## What you are asked to do
Copy out verbatim the lines of the items below, starting with the line that contains "You are a computer-use" and continuing through the line that contains "pyautogui.click(x=357, y=297)", both included.

## Extracted material
○ ○ ○ ○ ○ ○ ○
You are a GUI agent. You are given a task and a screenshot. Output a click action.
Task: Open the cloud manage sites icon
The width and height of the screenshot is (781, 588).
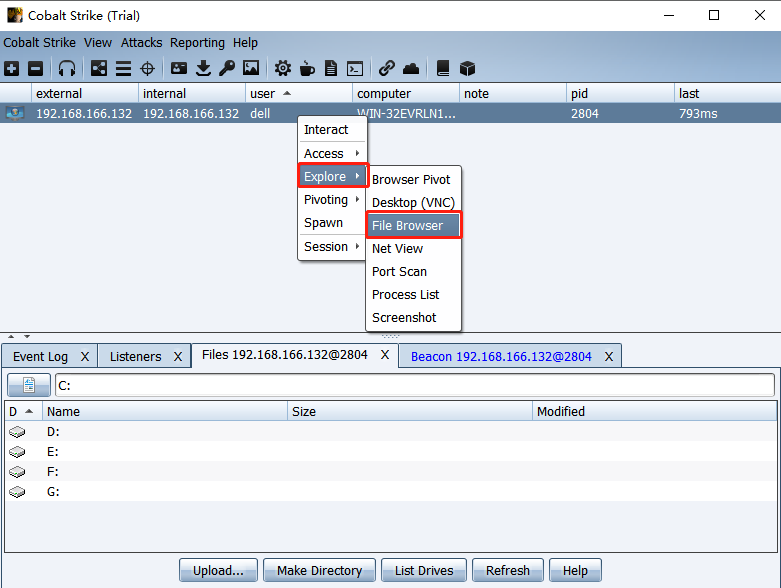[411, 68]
○ ○ ○ ○ ○ ○ ○
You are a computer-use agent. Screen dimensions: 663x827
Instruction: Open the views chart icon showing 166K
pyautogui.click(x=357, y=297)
○ ○ ○ ○ ○ ○ ○
## Correct output
You are a computer-use agent. Screen dimensions: 663x827
Instruction: Open the views chart icon showing 166K
pyautogui.click(x=357, y=297)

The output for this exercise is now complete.